====== Supplied records ======
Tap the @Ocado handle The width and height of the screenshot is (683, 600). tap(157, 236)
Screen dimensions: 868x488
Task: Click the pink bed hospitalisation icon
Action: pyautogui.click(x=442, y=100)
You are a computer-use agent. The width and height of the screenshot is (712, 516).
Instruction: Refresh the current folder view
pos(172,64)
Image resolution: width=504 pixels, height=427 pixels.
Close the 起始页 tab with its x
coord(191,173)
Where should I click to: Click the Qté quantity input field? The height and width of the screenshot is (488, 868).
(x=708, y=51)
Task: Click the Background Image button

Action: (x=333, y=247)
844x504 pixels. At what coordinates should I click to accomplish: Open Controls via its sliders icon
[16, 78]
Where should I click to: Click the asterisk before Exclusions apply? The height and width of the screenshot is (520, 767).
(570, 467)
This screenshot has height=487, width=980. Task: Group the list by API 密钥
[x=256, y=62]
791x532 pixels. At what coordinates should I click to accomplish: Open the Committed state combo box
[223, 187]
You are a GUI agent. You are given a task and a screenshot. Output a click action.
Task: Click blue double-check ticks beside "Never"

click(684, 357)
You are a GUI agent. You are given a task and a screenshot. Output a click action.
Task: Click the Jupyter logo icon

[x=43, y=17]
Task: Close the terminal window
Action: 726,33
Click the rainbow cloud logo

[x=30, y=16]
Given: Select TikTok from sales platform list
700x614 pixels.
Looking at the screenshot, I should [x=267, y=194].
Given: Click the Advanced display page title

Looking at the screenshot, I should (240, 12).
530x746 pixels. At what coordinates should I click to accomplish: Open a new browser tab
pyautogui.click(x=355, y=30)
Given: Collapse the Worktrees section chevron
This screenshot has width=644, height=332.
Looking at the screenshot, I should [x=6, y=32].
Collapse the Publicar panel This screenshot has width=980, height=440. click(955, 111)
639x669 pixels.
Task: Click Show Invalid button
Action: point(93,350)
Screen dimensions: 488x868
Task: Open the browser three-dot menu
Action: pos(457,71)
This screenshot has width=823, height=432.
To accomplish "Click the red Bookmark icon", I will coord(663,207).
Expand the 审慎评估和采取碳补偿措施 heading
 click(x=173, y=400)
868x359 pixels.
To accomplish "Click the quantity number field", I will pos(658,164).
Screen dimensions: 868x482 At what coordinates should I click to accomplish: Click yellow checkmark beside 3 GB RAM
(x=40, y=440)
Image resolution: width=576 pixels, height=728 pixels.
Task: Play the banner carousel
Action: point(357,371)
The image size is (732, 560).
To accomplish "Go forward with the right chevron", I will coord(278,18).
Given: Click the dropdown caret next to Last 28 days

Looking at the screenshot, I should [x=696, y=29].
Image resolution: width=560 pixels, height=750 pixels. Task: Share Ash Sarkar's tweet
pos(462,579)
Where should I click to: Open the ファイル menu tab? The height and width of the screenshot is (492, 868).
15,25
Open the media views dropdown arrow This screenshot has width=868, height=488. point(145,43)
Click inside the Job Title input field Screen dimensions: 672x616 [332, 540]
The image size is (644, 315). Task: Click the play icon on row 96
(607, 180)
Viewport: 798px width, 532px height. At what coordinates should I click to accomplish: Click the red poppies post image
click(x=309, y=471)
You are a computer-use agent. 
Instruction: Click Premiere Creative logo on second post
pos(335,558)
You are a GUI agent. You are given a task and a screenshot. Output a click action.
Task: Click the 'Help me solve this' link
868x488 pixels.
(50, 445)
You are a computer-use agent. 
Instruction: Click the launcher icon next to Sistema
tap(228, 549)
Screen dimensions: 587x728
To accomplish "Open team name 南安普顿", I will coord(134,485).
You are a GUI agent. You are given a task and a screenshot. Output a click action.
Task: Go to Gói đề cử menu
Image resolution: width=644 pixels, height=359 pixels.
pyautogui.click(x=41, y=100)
======
Exercise aim – Show me every line of the entries above that holds "chevron".

Task answer –
Given: Collapse the Worktrees section chevron
To accomplish "Go forward with the right chevron", I will coord(278,18).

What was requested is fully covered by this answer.